Подумай, братец, нашлись такие злоязычники, которые утверждали, будто они во Францию посланы от нас воспитываться в духе анархическом. Можно ли говорить такие нелепости? Да и можно ли разумному человеку усмотреть в посылке бедных студентов иное намерение, кроме того, какое есть в самом деле, то есть помочь им приобрести ремесло честное и отечеству полезное.

Я не знаю, почему оные господа вздумали, что мы охотники до безначалия, которого мы, напротив, думаю, больше знаем вред, нежели они, и по тем причинам отвращение к нему имеем. Они воспевают власть тогда, когда, пользуясь частичкой ее, услаждаются и величаются над другими. А как скоро хотя немного им не по шерстке, то уши прожужжат жалобами на несправедливости и прочее. Кричат: „Верность! Любовь к общему благу!“ Полноте! Хуторишки свои, чины да жалованье только на уме. А кабы спросить этих молодцов хорошенько, что такое верность, любовь, — так они бы стали пни пнями.

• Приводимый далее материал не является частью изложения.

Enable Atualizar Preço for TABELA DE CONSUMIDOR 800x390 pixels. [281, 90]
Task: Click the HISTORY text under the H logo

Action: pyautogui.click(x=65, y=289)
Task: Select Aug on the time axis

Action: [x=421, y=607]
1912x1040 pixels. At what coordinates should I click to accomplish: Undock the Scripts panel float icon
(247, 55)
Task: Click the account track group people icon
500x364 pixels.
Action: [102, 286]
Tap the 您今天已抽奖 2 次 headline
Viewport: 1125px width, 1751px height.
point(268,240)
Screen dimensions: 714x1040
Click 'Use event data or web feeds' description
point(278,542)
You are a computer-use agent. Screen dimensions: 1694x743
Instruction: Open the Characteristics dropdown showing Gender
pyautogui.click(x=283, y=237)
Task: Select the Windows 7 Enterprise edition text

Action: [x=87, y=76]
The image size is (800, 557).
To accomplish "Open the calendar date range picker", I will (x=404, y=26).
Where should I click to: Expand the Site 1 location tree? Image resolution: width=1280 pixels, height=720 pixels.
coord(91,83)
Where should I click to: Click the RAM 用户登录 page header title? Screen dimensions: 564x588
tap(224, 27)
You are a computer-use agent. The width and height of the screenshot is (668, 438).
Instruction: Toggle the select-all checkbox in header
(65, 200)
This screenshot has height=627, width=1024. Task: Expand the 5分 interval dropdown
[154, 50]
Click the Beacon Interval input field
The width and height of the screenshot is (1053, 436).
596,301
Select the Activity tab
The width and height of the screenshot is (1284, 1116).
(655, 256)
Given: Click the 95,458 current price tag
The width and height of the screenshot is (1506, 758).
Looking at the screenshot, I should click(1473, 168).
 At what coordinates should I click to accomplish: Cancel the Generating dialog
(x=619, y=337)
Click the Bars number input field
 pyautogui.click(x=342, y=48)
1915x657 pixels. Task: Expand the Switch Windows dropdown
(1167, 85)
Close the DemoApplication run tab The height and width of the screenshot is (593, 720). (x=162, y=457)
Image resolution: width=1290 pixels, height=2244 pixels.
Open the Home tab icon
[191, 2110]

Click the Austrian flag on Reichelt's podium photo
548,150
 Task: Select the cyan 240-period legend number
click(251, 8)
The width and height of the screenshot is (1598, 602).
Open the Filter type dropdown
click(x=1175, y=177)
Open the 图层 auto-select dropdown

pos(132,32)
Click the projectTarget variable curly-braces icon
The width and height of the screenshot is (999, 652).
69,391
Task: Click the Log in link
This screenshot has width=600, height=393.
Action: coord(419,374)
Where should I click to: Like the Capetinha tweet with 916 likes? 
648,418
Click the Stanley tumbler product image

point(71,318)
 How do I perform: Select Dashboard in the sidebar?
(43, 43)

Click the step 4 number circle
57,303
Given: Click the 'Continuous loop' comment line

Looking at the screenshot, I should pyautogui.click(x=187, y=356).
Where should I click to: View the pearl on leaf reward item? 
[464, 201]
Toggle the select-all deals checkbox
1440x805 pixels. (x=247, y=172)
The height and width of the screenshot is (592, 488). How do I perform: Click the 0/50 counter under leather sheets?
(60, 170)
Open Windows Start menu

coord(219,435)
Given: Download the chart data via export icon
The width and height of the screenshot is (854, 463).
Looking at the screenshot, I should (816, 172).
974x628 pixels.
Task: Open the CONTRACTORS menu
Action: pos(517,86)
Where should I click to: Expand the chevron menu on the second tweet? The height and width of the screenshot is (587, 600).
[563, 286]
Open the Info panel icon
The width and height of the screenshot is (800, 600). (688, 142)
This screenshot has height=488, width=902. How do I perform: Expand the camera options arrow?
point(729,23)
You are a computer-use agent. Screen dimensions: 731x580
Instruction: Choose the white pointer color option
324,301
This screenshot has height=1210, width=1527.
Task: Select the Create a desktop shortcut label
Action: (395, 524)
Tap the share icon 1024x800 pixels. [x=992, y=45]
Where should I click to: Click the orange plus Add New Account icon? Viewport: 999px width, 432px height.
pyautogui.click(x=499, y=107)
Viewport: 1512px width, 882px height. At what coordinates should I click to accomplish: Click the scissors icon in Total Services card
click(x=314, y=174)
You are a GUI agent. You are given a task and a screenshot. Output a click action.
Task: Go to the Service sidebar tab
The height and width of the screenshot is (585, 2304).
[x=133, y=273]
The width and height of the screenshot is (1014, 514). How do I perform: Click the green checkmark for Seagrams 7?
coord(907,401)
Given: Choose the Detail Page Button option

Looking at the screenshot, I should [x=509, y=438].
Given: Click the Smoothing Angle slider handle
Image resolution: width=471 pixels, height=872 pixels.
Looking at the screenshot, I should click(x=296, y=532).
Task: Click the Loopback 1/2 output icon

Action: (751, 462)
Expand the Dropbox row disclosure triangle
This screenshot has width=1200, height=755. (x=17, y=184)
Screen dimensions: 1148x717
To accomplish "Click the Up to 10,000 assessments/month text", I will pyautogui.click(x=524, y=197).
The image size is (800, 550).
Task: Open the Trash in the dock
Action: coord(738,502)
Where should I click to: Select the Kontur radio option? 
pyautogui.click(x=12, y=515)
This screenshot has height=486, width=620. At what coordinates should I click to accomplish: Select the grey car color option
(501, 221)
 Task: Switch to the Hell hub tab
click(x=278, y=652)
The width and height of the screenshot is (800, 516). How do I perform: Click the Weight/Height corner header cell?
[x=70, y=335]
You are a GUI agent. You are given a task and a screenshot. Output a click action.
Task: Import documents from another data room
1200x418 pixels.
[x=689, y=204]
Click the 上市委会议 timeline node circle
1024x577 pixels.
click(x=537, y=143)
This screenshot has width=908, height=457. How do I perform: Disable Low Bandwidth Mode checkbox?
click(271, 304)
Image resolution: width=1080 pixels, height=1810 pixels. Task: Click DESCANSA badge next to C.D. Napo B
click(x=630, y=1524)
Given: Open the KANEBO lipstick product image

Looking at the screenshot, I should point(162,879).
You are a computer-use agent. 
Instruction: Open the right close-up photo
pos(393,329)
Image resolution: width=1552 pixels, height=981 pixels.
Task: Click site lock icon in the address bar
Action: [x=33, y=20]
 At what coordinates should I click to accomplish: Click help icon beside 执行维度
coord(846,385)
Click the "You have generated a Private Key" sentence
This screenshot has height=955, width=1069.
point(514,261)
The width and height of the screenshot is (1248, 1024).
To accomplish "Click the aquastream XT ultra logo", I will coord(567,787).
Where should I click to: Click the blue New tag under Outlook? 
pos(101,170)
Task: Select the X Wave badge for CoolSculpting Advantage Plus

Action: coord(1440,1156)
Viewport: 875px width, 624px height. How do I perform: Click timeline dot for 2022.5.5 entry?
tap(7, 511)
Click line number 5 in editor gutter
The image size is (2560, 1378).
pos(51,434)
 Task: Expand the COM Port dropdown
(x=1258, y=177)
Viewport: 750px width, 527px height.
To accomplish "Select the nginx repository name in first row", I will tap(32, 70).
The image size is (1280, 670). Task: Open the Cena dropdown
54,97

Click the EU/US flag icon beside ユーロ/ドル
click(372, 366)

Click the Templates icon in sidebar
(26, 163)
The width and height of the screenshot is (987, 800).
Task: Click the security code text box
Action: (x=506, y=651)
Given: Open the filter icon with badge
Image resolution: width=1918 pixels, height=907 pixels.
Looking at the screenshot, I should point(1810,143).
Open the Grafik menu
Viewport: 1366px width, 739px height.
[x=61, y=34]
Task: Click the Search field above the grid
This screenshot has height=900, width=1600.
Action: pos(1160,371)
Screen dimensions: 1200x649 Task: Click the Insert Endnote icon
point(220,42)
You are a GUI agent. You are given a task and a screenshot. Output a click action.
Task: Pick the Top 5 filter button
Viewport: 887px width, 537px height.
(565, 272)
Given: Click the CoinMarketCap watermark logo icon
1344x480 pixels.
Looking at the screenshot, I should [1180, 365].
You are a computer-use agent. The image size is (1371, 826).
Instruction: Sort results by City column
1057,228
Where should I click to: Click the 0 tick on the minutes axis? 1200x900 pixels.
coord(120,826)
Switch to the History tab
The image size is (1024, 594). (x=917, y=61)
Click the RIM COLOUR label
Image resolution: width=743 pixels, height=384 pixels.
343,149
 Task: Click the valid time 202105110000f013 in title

Я слыву мартинистом, хотя, по совести, не знаю, не ведаю, что такое мартиниство. От природы я не стяжатель и охотно соглашусь не иметь ни одного крепостного, но притом молю и желаю, чтоб никогда в отечество наше не проник тот дух ложного свободолюбия, который в Европе сокрушает многие страны и который, по моему мнению, везде одинаково губителен…

Еще о нас говорят, что нас обманывает и грабит Новиков. Болтают только для того, чтоб что-нибудь сболтнуть, и не хотят взять труда узнать, как оно обстоит на самом деле. А кабы лучше узнали, то прежде всего увидели бы, что никто из нас, кого они называют обманутыми, не почитает Новикова за некоего оракула, следовательно, он и обманывать нас не может… Мы, говорят они, разоряемся на наши типографические заведения. Удивляюсь, почему они жалеют нас, а не заботятся о тех, которые разоряются тем, что проигрывают, желая обыграть, пропивают, проедают и издерживаются на разные проказы? Да еще, вдобавок, это говорят такие люди, которые сами в долгах, сами разорились. И на чем разорились! Я бы не хотел поменяться с ними…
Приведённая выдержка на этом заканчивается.